I have myself read the two statements and the testimony of the accused as recorded. I can find no inconsistency in them. The accused admitted the iron-rod accidentally hit the deceased, he stated that it was during a scuffle between him and P.W.1. He was holding the iron-rod trying to fasten the door when P.W.1 arrived to demand the arrears of rent he was owing him. A scuffle ensued between the two of them. He never knew how the iron-rod landed on the head of the deceased who was sleeping on the mat in the room. There was no previous quarrel between him, P.W.1, P.W.2 and the deceased. He was unable to explain how it all happened. That is a summary of the two statements of the accused and his testimony in defence of the charge. The learned trial Judge held that the statements and testimony in court were inconsistent, unreliable and therefore would be ignored.
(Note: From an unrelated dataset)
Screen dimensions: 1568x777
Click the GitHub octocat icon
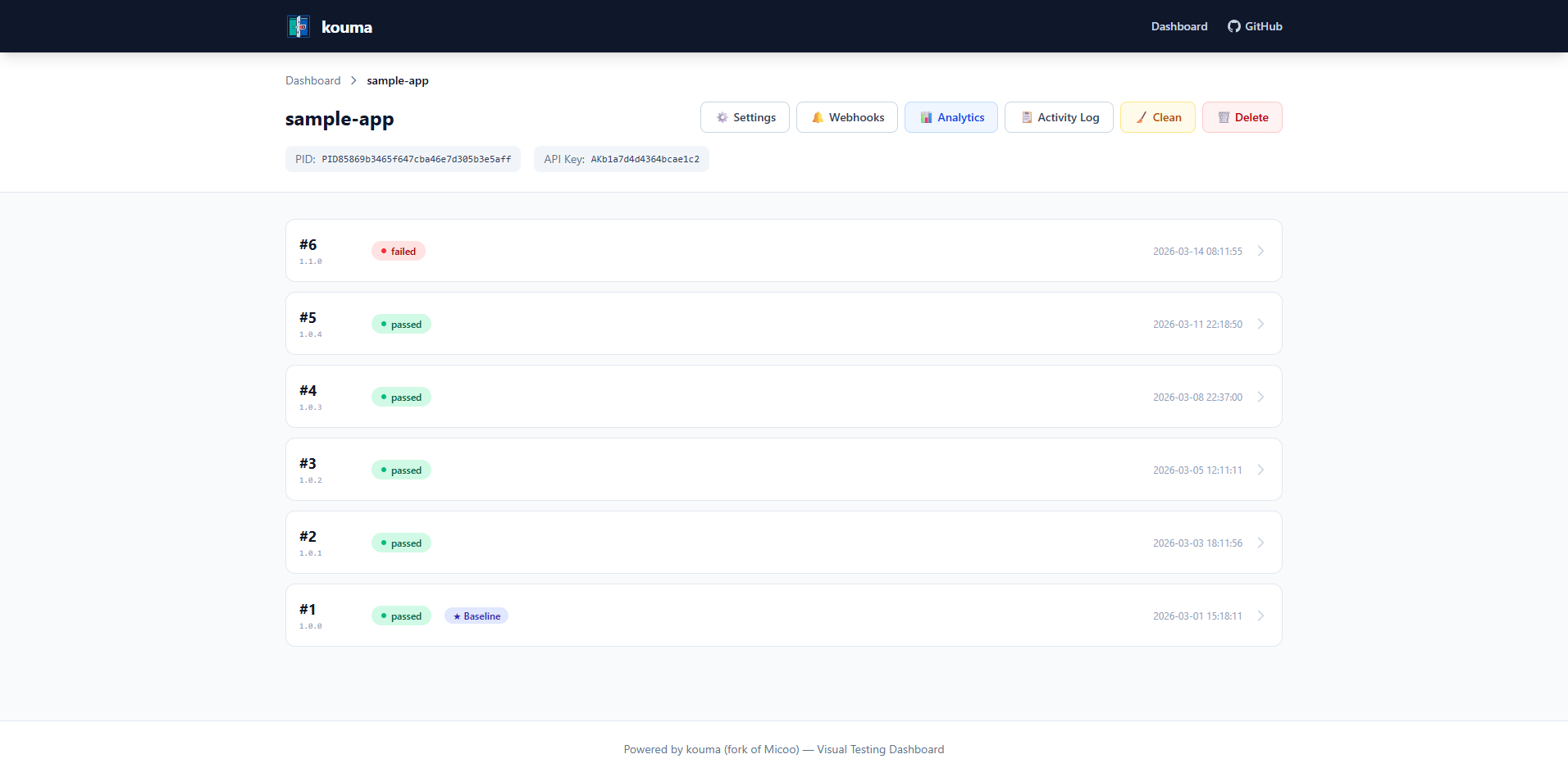point(1233,26)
In my view the judgment of the trial Judge was most unfair to the accused person and wrong in law. To say the least, the judgment seemed to be the product of a defective robot and the statements of the law and their application to the facts of the case, misleading and misconceived. He said the accused “is a liar and worthless witness …. I am unable to believe or accept his evidence in this case. All the defences fairly raised on the evidence has been considered. They all fall to the ground. “Mr. Rhodes has contended that the learned trial Judge failed to give due consideration to the defence because he considered the two statements (Exhibits C and D) to be inconsistent with his oral evidence and therefore regarded the accused a liar and worthless witness. He submitted that it is not the law that accused should be convicted because the Court regarded him to be a liar. He submitted that what the court should consider is whether the prosecution has proved its case against the accused person. I agree that there is substance in this submission. After reading through the whole proceedings, I hold the view that the case against the appellant was not satisfactorily proved and that his defence was not adequately considered. The trial Judge in another passage in his judgment said:-
“….. the accused impressed me forcibly as an unmitigated and shameless liar. He had every appearance of lying and lied unto the Court.” With respect, I do not know how appearance alone could show that a witness is an unmitigated liar. However, there are decisions of this Court that it is not right to convict a person for an offence which has not been proved simply because he lied. See Okpere v. The State (1971) 1 All N.L.R. 1 Haruna & Anor. v. Commissioner of Police (1967) N.M.L.R. 145. In Philip Omogodo v. The State (1981) 5 S.C. 5, p.22 per Nnamani, J.S.C.
“The tribunal ought, in spite of numerous lies told by the appellant, have weighed the case of the prosecution very carefully, to determine whether on the totality of that evidence, the guilt of the appellant was proved beyond all reasonable doubt. I do not think it did so.”
I agree with this statement, which is particularly relevant to this case. These misdirections and the unsatisfactory conduct of the proceedings by the trial Judge are my reasons for allowing this appeal, quashing the conviction and sentence of death and substituting a verdict of not guilty, discharged and acquitted.
ESO, J.S.C. (Presiding): I had a preview of the Reasons for Judgment which had just been delivered by my learned brother Coker J.S.C. and I am in complete agreement with him that the judgment of the trial Court was like a swinging pendulum. This is precisely how justice could never be attained.
The appeal was allowed for these reasons and the reasons contained in the judgment of my brother Coker J.S.C.